Viterbo – Il centro storico
C’è poi il lato umano, il vero compagno di strada del lavoro sindacale. E l’impatto con la realtà che comporta. “Quando decidi di fare attività sindacale – dice Bucossi -, l’impatto è sempre forte. Perché è una realtà che non ti aspetti, per quanto poi te la possa immaginare. Nel momento in cui entri ti rendi conto che è difficilissimo. Le vicende che conosci lasciano veramente il segno. E con le persone stabilisci un rapporto di fiducia, e ti raccontano delle loro vite. Un lasciarsi andare per esorcizzare la paura del momento. Ti parlano della famiglia e della condizione economica che vivono. Spesso è toccante”.
La società prima del Covid e quella che ne sta uscendo. Claudio Bucossi, in più di un anno e mezzo, se l’è vista scorrere davanti. “E la differenza è stata notevole. Prima tra le persone il rapporto era conviviale.
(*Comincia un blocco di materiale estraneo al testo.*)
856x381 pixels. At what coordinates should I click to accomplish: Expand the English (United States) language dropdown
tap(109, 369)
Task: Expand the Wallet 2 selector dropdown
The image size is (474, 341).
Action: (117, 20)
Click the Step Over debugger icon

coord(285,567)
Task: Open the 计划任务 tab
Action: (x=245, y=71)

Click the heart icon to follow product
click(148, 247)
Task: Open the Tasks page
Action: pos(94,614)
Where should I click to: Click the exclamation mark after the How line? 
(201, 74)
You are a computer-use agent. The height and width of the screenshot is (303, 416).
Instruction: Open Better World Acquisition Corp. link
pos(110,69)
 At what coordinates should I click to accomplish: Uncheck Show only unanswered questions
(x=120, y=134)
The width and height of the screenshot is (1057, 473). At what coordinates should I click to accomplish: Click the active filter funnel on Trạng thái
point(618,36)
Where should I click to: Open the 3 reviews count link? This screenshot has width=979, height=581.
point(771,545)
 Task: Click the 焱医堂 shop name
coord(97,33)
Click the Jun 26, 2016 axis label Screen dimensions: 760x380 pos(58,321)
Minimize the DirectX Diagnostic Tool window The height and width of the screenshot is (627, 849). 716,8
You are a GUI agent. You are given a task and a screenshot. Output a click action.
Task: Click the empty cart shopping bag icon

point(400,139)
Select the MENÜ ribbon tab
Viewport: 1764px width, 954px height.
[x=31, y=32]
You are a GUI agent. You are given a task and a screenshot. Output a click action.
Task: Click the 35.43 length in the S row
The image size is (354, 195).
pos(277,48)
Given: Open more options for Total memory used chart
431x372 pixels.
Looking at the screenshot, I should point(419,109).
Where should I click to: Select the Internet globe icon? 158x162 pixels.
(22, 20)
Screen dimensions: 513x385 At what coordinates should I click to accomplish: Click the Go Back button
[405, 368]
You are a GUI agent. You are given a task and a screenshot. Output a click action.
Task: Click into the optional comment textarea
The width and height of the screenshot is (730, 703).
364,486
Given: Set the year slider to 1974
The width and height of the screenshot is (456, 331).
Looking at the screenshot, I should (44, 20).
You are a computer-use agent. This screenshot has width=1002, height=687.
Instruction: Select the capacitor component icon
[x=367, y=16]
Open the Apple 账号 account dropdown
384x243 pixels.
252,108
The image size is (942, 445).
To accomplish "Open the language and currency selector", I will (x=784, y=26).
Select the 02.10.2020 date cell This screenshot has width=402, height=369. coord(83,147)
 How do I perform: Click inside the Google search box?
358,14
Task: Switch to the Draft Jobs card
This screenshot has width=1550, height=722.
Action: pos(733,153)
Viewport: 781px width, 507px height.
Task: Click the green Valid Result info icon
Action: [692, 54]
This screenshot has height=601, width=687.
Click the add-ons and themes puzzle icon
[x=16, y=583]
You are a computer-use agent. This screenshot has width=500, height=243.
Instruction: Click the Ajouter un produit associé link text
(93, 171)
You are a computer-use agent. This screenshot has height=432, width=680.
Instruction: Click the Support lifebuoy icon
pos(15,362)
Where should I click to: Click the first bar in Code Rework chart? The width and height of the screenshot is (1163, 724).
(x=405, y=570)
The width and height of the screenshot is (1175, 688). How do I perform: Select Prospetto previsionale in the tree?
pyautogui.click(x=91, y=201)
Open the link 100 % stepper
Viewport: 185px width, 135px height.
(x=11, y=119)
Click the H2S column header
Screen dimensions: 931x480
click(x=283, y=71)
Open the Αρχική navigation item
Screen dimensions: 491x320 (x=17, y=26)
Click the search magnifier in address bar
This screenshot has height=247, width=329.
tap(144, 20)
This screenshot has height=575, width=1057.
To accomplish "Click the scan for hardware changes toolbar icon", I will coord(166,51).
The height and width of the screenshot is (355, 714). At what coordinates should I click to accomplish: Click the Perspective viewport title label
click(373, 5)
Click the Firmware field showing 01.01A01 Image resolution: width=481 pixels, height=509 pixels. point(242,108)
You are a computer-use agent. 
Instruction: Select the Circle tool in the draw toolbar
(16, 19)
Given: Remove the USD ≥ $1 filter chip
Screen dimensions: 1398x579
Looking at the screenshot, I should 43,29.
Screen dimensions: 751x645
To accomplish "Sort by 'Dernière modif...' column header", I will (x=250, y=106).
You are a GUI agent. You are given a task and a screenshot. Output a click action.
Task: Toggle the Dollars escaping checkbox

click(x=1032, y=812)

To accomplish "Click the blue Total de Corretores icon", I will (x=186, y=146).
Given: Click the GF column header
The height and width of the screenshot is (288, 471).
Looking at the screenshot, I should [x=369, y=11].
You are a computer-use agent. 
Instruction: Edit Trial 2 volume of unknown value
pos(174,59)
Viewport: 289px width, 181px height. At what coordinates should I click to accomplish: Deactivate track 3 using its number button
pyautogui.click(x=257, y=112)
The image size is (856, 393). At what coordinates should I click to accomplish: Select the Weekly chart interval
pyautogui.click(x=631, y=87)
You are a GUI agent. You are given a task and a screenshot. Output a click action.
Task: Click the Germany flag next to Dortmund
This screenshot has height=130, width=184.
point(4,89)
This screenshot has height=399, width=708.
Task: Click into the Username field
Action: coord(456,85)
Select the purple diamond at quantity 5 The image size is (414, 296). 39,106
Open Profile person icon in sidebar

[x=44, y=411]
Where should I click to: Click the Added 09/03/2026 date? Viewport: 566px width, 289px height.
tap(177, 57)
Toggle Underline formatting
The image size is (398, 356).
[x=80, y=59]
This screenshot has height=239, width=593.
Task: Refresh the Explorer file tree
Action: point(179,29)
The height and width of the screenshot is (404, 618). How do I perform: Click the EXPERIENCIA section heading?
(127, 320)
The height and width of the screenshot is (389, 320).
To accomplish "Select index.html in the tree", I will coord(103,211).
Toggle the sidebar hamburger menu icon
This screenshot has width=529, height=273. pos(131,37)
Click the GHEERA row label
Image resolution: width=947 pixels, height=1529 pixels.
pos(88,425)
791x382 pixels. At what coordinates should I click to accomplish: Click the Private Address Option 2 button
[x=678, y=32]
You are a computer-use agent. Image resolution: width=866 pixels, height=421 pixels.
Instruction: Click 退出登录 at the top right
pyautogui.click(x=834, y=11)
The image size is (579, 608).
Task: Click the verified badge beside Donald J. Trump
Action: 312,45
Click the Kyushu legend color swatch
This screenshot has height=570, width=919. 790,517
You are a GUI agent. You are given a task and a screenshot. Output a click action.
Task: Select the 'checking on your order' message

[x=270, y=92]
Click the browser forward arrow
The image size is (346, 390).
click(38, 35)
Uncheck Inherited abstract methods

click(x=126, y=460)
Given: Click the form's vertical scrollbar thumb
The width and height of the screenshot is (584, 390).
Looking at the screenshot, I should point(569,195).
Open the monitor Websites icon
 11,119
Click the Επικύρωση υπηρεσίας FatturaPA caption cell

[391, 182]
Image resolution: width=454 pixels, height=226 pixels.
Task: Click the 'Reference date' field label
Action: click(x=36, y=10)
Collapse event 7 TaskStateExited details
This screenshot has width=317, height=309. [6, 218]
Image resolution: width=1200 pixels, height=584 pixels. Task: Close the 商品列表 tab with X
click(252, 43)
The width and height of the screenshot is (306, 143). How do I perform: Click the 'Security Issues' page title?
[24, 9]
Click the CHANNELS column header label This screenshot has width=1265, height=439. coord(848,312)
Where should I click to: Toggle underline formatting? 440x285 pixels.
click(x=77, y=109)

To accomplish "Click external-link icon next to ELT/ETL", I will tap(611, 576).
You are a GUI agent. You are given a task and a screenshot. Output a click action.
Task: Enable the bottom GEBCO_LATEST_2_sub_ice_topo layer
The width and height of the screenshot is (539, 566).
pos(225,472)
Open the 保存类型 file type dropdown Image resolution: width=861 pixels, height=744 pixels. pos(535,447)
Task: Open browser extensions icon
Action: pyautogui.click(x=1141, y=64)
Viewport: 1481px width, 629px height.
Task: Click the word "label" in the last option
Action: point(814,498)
Durante il Covid poi ho visto arrivare il timore che adesso si sta affievolendo e lo capisci anche dalle battute che la gente fa e che prima non faceva. E la sensazione è stata questa. Più aumentava l’asticella della paura, più la gente gli stava appresso. Come una fisarmonica, che si apre e si chiude”.
Viterbo – Corso Italia 68
Infine, la solitudine. Claudio Bucossi sta a Corso Italia 68 dal marzo del 2020. Lo ha visto svuotarsi e poi di nuovo riempirsi. Una presenza, la sua, che è stata in qualche modo sentinella di vita quando in giro non c’era veramente più nessuno.
“Stare da solo al Corso è stato terribile – confida Bucossi – E’ stato terribile”, ribadisce. E poi, come il Blade Runner di Ridley Scott alla fine del film. Due punti, aperte virgolette: “Ho visto chiudere negozi e aprirne altri. Ho visto la desolazione del lunedì mattina, del martedì e del mercoledì. Ho visto la gente impaurita. L’unico aggettivo che mi viene in mente. La paura di camminare, passeggiare e stringere la mano. Ed è stato terribile. Certo – conclude – stiamo tornando alla normalità e si percepisce dappertutto. Però la crisi è palpabile, così come il fatto che quello che succederà domani… non lo sa veramente nessuno”.